- Goal of the exercise -
Filter these entries, keeping only lines that hold the word "trash".

[Dataset entries]
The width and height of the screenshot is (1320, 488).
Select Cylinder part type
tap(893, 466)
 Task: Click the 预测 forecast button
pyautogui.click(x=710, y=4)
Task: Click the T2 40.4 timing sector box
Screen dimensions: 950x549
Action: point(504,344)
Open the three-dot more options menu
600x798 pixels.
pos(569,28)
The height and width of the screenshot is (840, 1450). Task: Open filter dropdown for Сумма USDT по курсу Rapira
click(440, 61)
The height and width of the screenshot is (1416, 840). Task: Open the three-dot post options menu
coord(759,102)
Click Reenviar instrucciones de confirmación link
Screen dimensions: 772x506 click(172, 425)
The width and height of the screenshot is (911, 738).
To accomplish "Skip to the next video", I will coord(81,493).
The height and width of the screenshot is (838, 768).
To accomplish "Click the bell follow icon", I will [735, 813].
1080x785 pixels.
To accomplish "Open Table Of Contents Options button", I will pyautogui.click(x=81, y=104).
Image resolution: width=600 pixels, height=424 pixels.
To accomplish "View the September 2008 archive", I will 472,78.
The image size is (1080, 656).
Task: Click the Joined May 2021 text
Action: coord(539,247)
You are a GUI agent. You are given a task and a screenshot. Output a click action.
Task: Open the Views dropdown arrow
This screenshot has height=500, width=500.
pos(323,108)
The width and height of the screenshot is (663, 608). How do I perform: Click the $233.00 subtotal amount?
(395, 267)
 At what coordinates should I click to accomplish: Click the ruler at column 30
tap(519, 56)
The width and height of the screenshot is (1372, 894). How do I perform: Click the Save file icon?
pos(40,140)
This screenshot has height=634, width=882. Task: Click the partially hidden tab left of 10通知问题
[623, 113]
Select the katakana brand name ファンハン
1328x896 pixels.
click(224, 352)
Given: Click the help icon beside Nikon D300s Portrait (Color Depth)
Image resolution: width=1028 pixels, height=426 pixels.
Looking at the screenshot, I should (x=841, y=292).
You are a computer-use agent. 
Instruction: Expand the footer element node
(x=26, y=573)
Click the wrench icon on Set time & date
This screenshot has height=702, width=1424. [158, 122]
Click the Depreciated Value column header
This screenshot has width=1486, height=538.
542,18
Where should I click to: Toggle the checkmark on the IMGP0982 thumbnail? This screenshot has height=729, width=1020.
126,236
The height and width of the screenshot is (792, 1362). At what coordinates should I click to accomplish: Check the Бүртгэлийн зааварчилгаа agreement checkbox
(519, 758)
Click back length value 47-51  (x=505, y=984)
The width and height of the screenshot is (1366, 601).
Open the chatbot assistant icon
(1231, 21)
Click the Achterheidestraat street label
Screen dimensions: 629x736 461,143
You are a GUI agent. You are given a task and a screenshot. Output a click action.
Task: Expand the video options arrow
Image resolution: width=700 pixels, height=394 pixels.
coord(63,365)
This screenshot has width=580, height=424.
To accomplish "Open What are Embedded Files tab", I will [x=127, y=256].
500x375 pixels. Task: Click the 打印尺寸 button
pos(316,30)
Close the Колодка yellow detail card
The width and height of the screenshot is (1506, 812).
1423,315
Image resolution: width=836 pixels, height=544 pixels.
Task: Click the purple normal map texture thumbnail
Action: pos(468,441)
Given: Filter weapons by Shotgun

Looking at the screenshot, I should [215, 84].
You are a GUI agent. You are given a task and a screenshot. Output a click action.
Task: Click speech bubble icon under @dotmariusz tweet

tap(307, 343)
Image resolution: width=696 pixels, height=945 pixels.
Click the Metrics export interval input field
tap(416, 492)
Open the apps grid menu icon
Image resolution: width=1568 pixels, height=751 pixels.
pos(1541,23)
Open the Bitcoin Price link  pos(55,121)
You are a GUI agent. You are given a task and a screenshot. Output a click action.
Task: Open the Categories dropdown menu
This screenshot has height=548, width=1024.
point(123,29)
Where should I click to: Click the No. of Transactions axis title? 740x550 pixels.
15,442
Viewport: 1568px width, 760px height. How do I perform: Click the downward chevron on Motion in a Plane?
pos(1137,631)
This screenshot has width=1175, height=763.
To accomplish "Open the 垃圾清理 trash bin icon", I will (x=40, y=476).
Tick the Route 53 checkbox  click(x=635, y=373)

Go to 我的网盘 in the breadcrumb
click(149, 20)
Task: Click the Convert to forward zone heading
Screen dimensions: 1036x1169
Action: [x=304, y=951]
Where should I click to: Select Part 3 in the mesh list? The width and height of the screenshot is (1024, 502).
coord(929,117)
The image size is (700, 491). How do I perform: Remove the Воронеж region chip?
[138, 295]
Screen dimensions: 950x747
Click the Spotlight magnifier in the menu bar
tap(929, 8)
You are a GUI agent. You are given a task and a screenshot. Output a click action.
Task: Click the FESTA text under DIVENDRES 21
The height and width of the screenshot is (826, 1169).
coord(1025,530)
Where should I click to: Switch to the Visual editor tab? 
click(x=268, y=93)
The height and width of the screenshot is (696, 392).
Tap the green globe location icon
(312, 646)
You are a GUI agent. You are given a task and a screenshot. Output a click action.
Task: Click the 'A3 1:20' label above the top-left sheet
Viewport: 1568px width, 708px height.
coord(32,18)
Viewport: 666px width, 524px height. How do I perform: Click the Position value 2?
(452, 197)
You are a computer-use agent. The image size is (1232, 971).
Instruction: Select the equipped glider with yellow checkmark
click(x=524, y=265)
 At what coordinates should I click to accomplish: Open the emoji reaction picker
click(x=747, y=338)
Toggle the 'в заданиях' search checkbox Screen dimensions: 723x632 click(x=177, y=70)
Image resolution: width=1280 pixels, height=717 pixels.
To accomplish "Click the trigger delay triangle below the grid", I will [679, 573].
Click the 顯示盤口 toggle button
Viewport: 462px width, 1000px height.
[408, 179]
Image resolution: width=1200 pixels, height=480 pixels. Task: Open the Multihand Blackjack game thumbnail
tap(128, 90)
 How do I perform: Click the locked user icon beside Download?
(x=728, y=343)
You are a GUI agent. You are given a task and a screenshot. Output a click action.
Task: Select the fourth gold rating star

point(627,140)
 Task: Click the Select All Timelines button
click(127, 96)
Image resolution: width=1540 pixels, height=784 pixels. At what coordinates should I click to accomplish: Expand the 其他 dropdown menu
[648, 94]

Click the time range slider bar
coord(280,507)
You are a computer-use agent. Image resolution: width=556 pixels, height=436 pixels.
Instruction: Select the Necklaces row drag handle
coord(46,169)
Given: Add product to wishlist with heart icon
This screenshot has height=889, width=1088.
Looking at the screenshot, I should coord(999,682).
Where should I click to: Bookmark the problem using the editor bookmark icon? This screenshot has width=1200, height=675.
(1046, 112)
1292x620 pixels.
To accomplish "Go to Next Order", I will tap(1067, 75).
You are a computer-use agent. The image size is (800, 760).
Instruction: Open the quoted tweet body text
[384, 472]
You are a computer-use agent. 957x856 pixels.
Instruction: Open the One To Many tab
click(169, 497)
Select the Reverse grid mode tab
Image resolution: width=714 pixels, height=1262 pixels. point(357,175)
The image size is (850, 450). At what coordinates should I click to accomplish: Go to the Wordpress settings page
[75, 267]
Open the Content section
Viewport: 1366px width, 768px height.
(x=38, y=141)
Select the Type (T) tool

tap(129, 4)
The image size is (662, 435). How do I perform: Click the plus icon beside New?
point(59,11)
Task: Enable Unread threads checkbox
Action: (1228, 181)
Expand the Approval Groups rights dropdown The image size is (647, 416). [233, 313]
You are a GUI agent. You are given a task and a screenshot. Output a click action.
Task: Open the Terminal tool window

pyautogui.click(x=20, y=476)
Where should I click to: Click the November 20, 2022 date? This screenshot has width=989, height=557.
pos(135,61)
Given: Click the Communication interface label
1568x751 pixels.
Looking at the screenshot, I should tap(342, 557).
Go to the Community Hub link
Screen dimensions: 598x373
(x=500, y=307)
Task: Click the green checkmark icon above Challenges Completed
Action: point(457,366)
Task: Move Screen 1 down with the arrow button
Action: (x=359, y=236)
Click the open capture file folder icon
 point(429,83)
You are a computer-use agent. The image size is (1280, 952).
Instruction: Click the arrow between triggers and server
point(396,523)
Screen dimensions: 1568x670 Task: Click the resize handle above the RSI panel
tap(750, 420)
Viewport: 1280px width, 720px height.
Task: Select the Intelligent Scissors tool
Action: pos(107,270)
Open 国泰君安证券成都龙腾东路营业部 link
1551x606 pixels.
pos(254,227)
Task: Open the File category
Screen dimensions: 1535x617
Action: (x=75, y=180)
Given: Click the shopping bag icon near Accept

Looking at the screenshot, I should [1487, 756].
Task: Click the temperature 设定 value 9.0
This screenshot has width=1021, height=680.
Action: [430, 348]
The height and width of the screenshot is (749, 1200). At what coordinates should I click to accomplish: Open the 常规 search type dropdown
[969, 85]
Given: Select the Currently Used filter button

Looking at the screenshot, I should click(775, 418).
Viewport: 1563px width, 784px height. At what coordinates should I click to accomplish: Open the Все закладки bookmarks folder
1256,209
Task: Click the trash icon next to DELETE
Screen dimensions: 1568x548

- Task solution -
To accomplish "Open the 垃圾清理 trash bin icon", I will (x=40, y=476).
Task: Click the trash icon next to DELETE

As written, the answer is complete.